Travail à faire:
A – Pour chacune des affirmations suivantes, dites si elle est conforme au texte sur la variole dans le pergélisol en répondant par oui ou par non, puis citez mot pour mot les mots du texte qui le montrent.
(i) La compagnie de la Baie d'Hudson tient un registre quotidien de ses activités à partir de 1714.
(ii) Les corps étaient enterrés dans le pergélisol sans cercueil.
(iii) Le comptoir central de York se trouve à l'embouchure de la rivière Hayes.
B – Recopiez fidèlement le passage du texte sur la variole dans le pergélisol qui va de « À l’analyse des » jusqu'à « recul du pergélisol. » inclus.
C – Poursuivez le texte sur la variole dans le pergélisol après sa dernière phrase.

Bloc de texte:
>>>>
À l’analyse des archives laissées par la compagnie de la Baie d’Hudson portant sur les causes de mortalité de son personnel des régions nordiques et de la façon dont les corps étaient ensevelis dans le pergélisol, force est de constater qu’il y a encore des réservoirs du virus qui pourraient être dégagés par l’érosion du sol ou des glissements de terrains provoqués par le recul du pergélisol.
À partir de 1714, la compagnie de la Baie d’Hudson a tenu au jour le jour un registre de ses activités au comptoir central de York, situé à l’embouchure de la rivière Hayes. Entre autres informations, on y retrouve des notes précises sur l’état de santé des employés, sur les décès survenus et leurs causes. On y apprend que les sépultures sont creusées à une certaine profondeur dans le pergélisol et que les corps sont préalablement déposés dans des cercueils en bois. Compte tenu que le virus de la variole s’est avéré extrêmement résistant lorsque conservé au sec et à basse température, il est permis de croire qu’il soit encore présent dans certains cimetières de nos régions nordiques. Il peut être également présent dans les autres régions froides du monde où il est d’usage de creuser dans le pergélisol pour ensevelir les morts. Étant donné que ce micro-organisme peut survivre presque indéfiniment à l’état de gel, le risque existe que des sépultures anciennes soient ramenées en surface par l’érosion ou des glissements de terrain provoqués par les changements climatiques. Un tel risque existe certainement dans les anciens cimetières de la compagnie de la Baie d’Hudson.
<<<<
Données de l'exercice:
>>>>
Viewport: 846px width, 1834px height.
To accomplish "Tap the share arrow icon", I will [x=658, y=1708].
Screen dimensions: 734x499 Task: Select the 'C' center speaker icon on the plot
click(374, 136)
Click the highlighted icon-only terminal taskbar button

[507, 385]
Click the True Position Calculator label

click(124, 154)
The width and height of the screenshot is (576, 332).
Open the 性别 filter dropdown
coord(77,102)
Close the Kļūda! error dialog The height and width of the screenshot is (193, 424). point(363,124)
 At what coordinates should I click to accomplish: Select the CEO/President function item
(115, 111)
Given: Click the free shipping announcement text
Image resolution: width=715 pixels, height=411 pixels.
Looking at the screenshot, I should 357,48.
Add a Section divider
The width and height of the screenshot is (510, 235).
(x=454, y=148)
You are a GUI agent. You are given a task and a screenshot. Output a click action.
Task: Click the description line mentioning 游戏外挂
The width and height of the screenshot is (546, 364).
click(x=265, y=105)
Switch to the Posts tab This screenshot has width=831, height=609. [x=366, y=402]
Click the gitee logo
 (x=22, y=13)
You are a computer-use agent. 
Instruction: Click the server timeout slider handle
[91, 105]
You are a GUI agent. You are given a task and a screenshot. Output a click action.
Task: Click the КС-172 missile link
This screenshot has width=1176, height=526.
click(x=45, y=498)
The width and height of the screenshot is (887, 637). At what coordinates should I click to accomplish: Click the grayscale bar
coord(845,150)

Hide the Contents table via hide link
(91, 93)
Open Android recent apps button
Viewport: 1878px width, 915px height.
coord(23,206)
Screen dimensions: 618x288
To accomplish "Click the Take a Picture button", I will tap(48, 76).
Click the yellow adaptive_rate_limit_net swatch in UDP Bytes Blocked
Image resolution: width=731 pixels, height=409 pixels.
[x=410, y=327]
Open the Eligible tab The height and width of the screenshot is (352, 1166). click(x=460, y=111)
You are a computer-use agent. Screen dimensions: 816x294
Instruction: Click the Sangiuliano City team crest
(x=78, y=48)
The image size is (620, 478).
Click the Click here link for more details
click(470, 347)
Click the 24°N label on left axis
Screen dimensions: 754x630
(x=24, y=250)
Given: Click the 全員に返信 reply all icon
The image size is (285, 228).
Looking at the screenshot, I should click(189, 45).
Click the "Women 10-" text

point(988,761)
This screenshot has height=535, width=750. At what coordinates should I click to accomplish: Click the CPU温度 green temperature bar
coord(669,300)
<<<<
Corrigé de l'exercice:
A –
(i) Oui : « À partir de 1714, la compagnie de la Baie d’Hudson a tenu au jour le jour un registre de ses activités au comptoir central de York ».
(ii) Non : « les corps sont préalablement déposés dans des cercueils en bois ».
(iii) Oui : « situé à l’embouchure de la rivière Hayes ».

B –
À l’analyse des archives laissées par la compagnie de la Baie d’Hudson portant sur les causes de mortalité de son personnel des régions nordiques et de la façon dont les corps étaient ensevelis dans le pergélisol, force est de constater qu’il y a encore des réservoirs du virus qui pourraient être dégagés par l’érosion du sol ou des glissements de terrains provoqués par le recul du pergélisol.

C –
Compte tenu des effets des changements climatiques et des risques encourus pour la santé humaine, il serait prudent de ne plus partager l’optimisme de l’O.M.S., de réévaluer les risques de contamination et de penser à vacciner préventivement le personnel médical oeuvrant dans les régions où la réapparition du virus est susceptible de se produire. Il serait également utile de mettre au point des plans de repérage et de surveillance des anciens cimetières en zone nordique, et ce, afin de s’assurer que nulle personne ne puisse s’emparer du virus pour l’utiliser à des fins militaires ou créer des états de panique dans les populations. Il y a là un danger réel. Dans quelle mesure est-il grave et imminent, la question demeure ouverte et requiert un minimum d’attention. Nous venons de recevoir une bonne mise en garde. Au-delà des accidents, il y aura toujours quelqu’un quelque part qui, comme le général Amherst, se sentira justifié de recourir à des moyens extrêmes pour régler le compte de ceux qui « dérangent et ne méritent pas de vivre ».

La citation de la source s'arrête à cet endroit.